Dataset START
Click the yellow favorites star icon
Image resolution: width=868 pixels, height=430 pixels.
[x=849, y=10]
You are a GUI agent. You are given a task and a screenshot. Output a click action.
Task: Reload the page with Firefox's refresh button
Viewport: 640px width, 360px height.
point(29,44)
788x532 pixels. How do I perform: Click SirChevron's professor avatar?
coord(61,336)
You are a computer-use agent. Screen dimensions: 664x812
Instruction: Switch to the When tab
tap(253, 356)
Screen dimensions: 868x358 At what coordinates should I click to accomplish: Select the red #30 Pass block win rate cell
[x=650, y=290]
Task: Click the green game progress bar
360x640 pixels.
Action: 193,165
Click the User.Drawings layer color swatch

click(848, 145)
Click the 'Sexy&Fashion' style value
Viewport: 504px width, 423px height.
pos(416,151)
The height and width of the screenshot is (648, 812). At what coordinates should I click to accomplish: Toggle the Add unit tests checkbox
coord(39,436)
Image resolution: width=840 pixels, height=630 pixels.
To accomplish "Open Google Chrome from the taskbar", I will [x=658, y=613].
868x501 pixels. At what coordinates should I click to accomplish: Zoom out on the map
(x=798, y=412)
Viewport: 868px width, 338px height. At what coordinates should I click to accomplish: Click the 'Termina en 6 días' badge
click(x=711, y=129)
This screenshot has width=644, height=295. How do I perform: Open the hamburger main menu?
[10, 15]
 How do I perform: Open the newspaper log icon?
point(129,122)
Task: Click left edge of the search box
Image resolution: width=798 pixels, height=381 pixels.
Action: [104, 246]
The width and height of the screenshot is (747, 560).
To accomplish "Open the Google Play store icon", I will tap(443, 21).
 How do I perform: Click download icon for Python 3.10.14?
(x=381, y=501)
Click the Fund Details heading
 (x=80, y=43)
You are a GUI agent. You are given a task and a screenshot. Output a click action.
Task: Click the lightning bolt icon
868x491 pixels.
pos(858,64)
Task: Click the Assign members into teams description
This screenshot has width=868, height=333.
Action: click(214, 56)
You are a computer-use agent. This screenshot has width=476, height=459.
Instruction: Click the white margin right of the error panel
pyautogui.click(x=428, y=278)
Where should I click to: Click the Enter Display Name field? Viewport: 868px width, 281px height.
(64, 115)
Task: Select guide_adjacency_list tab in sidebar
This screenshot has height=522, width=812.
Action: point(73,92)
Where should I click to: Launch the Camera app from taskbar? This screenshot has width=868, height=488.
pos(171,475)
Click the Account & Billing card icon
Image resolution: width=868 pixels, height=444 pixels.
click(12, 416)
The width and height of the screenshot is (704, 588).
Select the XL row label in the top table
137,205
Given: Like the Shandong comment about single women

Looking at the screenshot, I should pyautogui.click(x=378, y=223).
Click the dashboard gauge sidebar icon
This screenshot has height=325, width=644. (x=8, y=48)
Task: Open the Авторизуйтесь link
Dataset END
▶ [What is required] What lines in the entries above include the string "will"? Return each one.

▶ [Response area]
To accomplish "Open Google Chrome from the taskbar", I will [x=658, y=613].
To accomplish "Open the Google Play store icon", I will tap(443, 21).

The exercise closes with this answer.